Excerpted passage:

Yesterday’s exciting lunchtime meeting resulted in a little bit of paid journalism work for somebody I’m equally as excited about. I’m sure I’m mad taking on yet another commitment, but the nature of this industry is when the opportunities arise you have to take them. And sleep when you’re dead.

Today I’m going to take advantage of my little soapbox in order to ask you guys, many of whom I know are much more competent in this particular area than I, for a little bit of advice. Since I’ve moaned about it often enough, my laptop is pretty much on its last legs. Even after moving about 15gb of music that should never have been there in the first place onto an external hard drive, it takes about half an hour to load up and ready itself for use after switching it on. And as for trying to play music while surfing the net for information for an article that you’re typing up in Microsoft Word… forget it.

I don’t really have a lot of money right now, but as a journalist who often has to work from home (and I don’t even mean the freelance or “fun” stuff – whenever a new magazine is due I’m often found typing up interviews I should have done weeks before into the wee small hours) a reliable laptop is a necessity. I had wanted to treat myself to a MacBook because I’ve heard so many good things about them and, well, because they’re so gosh-darn pretty, but as I’m not some yuppie “creative” type living in an apartment in Shoreditch my parents paid for because they still haven’t given up on me maybe one day getting a real job I’ll probably have to give up on that dream. Macs are priced far too prohibitively for the demographic they pride themselves on targeting.

My problem with PCs running on Windows operating systems is the way in which the software is bundled. I don’t use Internet Explorer, much as I doubt anybody in their right mind does (I used to hate the look of Firefox, but got over it pretty quickly the first time I ran a spyware scan after switching), and as an iPod user I have no need for Media Player either. I was having a chat with David about how easily one can strip a laptop of those aspects it programming one has no need for and it sounds like far too complicated a procedure for somebody whose technical knowledge is average at best (something which also precludes me buying an “empty” laptop and loading it up with open-source software of my choosing).

Dataset section:
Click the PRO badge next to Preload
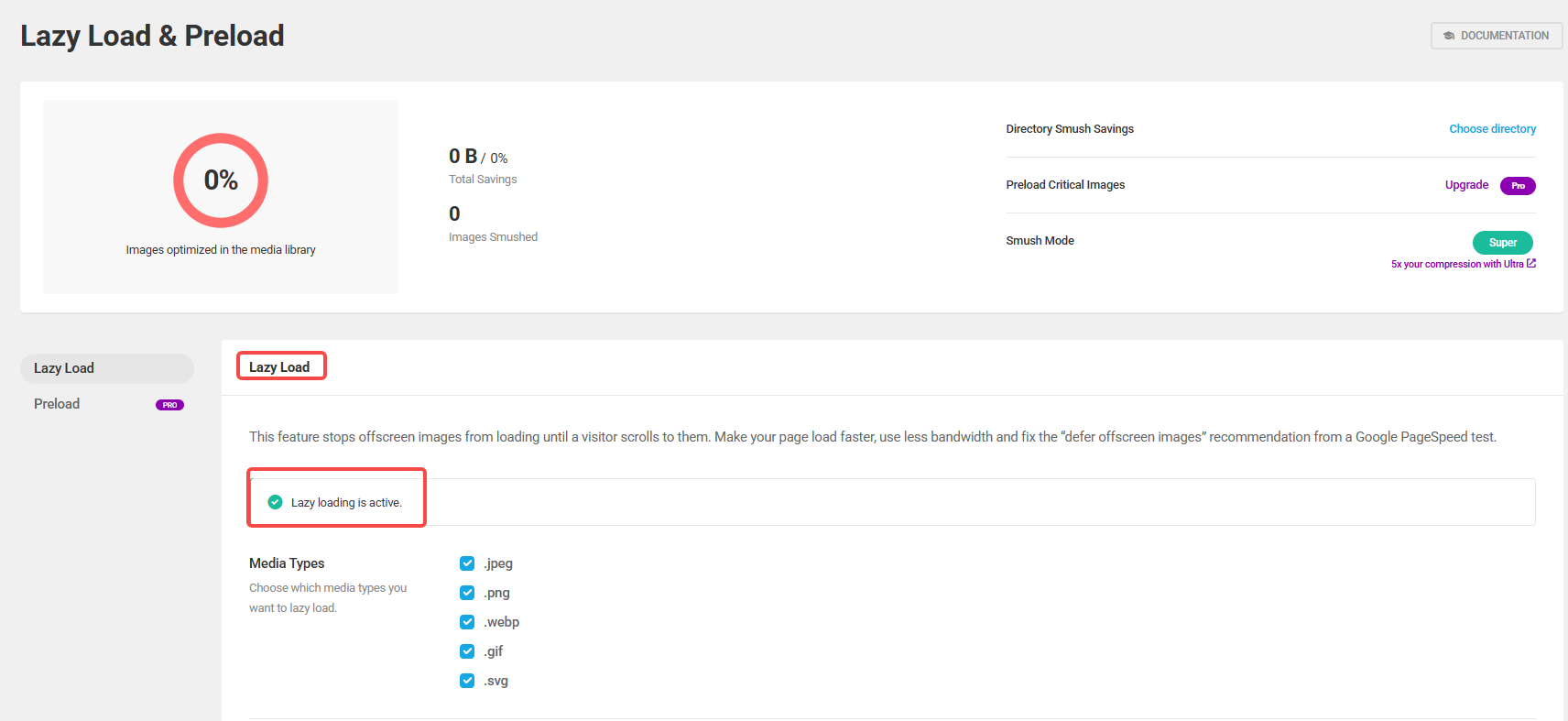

Exercise task: Reproduce the excerpted passage about replacing an aging laptop, starting at "Yesterday’s exciting lunchtime" and ending at "when you’re dead.", substituting "breakfast" for "lunchtime".

Task result:
Yesterday’s exciting breakfast meeting resulted in a little bit of paid journalism work for somebody I’m equally as excited about. I’m sure I’m mad taking on yet another commitment, but the nature of this industry is when the opportunities arise you have to take them. And sleep when you’re dead.